Rewrite each of the following items, swapping every occurrence of "Image resolution" for "Display resolution" and leaving everything else untouched.

____________________

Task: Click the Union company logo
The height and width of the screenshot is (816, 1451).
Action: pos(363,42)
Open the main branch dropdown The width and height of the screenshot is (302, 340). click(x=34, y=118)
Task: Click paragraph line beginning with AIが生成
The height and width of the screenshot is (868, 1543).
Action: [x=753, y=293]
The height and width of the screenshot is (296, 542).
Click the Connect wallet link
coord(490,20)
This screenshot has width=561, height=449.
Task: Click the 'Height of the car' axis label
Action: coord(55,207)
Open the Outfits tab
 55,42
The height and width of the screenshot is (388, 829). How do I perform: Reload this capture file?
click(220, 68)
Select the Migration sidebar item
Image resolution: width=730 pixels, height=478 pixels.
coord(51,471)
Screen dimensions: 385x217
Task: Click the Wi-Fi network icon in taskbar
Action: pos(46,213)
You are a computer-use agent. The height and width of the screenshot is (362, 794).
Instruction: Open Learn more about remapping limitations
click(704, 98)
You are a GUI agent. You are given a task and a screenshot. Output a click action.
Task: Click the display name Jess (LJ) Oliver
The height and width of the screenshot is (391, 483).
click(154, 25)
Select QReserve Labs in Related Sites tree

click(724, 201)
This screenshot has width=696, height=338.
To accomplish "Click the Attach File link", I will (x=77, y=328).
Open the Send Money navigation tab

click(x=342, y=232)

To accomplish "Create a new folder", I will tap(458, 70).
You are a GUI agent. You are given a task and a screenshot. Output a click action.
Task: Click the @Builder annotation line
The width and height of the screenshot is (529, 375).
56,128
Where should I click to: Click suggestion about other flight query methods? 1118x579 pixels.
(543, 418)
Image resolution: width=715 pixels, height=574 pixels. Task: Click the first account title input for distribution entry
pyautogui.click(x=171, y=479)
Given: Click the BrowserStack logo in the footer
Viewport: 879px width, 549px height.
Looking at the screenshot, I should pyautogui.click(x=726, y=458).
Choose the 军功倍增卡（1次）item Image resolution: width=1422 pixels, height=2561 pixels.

____________________

PROBLEM SOLUTION:
Task: Click the Union company logo
The height and width of the screenshot is (816, 1451).
Action: pos(363,42)
Open the main branch dropdown The width and height of the screenshot is (302, 340). click(x=34, y=118)
Task: Click paragraph line beginning with AIが生成
The height and width of the screenshot is (868, 1543).
Action: [x=753, y=293]
The height and width of the screenshot is (296, 542).
Click the Connect wallet link
coord(490,20)
This screenshot has width=561, height=449.
Task: Click the 'Height of the car' axis label
Action: coord(55,207)
Open the Outfits tab
 55,42
The height and width of the screenshot is (388, 829). How do I perform: Reload this capture file?
click(220, 68)
Select the Migration sidebar item
Display resolution: width=730 pixels, height=478 pixels.
coord(51,471)
Screen dimensions: 385x217
Task: Click the Wi-Fi network icon in taskbar
Action: pos(46,213)
You are a computer-use agent. The height and width of the screenshot is (362, 794).
Instruction: Open Learn more about remapping limitations
click(704, 98)
You are a GUI agent. You are given a task and a screenshot. Output a click action.
Task: Click the display name Jess (LJ) Oliver
The height and width of the screenshot is (391, 483).
click(154, 25)
Select QReserve Labs in Related Sites tree

click(724, 201)
This screenshot has width=696, height=338.
To accomplish "Click the Attach File link", I will (x=77, y=328).
Open the Send Money navigation tab

click(x=342, y=232)

To accomplish "Create a new folder", I will tap(458, 70).
You are a GUI agent. You are given a task and a screenshot. Output a click action.
Task: Click the @Builder annotation line
The width and height of the screenshot is (529, 375).
56,128
Where should I click to: Click suggestion about other flight query methods? 1118x579 pixels.
(543, 418)
Display resolution: width=715 pixels, height=574 pixels. Task: Click the first account title input for distribution entry
pyautogui.click(x=171, y=479)
Given: Click the BrowserStack logo in the footer
Viewport: 879px width, 549px height.
Looking at the screenshot, I should pyautogui.click(x=726, y=458).
Choose the 军功倍增卡（1次）item Display resolution: width=1422 pixels, height=2561 pixels.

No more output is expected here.